The cataclysmic explosion happened when what was left of the 2,750-ton stock of ammonium nitrate stored at the port for seven years caught fire.
It remains unclear what caused the fire, but victims want the officials whose negligence and corruption allowed the hazardous material to remain poorly stored for years to face justice.
Accountability Now said in a statement that the claim was filed this week in Texas against US-Norwegian geophysical services group TGS.
The company owns British firm Spectrum Geo, which a decade ago chartered the Rhosus ship, which was carrying the ammonium nitrate that was subsequently unloaded at Beirut port and exploded on August 4, 2020.
Accountability Now said Spectrum had "entered into a series of highly profitable but suspicious contracts with the ministry of energy of Lebanon" to transport seismic survey equipment from Lebanon allegedly to Jordan aboard the Rhosus.
The minister at the time was Gebran Bassil, President Michel Aoun's son-in-law, who has denied any wrongdoing in connection with the explosion.
Spectrum had chartered the derelict Moldovan-flagged Rhosus but the ship never actually set sail.
The Lebanese investigation into the blast has faced systematic and blatant political obstruction from day one.

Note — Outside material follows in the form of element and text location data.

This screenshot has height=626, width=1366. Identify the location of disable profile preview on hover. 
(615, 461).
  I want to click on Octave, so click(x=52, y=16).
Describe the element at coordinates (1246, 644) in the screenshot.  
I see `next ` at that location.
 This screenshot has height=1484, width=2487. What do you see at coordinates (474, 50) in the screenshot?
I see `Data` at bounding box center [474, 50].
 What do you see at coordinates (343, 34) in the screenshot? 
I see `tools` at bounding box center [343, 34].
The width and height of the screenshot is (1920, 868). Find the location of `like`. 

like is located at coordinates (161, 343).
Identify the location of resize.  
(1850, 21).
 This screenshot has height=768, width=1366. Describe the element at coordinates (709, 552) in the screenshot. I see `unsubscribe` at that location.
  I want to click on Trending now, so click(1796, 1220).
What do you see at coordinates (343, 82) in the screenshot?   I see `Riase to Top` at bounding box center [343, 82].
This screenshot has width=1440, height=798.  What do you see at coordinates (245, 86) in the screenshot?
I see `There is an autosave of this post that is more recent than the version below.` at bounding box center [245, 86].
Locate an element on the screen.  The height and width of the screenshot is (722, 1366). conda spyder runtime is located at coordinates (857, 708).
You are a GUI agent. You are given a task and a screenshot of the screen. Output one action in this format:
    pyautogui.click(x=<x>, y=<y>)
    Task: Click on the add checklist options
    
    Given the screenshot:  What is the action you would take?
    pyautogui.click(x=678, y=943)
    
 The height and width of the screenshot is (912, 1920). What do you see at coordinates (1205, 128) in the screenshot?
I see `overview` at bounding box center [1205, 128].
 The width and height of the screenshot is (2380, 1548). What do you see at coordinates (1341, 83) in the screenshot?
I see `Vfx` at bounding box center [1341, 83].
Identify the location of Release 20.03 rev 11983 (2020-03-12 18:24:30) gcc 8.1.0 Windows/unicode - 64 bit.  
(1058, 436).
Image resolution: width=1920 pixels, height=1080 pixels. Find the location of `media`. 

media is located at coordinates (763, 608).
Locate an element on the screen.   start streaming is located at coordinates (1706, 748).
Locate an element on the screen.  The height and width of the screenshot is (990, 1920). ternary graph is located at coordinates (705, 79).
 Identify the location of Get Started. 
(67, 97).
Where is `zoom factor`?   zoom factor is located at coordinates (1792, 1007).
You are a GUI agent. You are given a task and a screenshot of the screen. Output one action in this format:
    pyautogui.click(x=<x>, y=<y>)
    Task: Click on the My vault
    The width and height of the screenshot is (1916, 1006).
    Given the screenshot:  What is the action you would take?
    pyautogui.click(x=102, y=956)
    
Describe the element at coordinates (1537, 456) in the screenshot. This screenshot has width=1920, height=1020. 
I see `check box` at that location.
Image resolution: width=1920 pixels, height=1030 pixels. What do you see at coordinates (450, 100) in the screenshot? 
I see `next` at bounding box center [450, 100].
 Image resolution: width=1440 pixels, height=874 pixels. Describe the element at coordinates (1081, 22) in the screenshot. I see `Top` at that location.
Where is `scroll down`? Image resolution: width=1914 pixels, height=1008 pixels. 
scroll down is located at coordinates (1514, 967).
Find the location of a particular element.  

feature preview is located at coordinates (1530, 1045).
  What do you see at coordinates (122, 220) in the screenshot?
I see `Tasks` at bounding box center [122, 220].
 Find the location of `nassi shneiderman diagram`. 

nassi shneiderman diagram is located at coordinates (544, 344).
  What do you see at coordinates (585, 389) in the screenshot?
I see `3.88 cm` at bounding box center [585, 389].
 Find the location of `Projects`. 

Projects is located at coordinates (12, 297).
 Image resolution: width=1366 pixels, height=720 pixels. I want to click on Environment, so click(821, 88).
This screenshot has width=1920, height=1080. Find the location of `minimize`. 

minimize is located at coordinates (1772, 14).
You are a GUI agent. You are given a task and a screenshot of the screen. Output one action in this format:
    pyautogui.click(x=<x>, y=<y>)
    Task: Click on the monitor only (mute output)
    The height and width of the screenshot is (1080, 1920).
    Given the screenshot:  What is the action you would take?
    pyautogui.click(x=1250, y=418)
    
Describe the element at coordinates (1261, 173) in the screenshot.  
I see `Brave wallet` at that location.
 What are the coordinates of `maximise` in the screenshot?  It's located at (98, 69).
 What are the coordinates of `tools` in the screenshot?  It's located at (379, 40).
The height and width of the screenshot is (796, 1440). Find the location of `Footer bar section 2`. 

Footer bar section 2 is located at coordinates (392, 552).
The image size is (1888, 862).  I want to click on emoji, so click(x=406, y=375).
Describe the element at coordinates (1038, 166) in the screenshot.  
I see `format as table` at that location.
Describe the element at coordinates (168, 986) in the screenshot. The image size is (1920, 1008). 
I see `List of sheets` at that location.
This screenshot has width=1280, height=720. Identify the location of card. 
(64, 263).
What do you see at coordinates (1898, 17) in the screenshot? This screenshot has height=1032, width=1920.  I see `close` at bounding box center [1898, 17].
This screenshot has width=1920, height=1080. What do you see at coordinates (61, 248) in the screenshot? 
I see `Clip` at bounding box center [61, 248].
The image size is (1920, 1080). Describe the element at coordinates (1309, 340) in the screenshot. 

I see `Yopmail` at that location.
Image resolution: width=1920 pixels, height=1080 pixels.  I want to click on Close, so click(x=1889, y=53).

The probe has been delayed for months now as a result of lawsuits filed against them by former ministers and those close to influential parties, including Parliament Speaker Nabih Berri and former Minister Suleiman Franjieh.
The lead counsel in the "strict liability" case is US firm Ford O'Brien Landy LLP, and Accountability Now's lawyer Zena Wakim said TGS's response should be known "in the coming months".
"This lawsuit is a first. It's a way of circumventing the obstruction that the investigation has faced in Lebanon," Wakim told AFP.
"The evidence that will be generated by this lawsuit can also benefit the Lebanese investigation," she said. "The spirit of the claim is to benefit all the victims."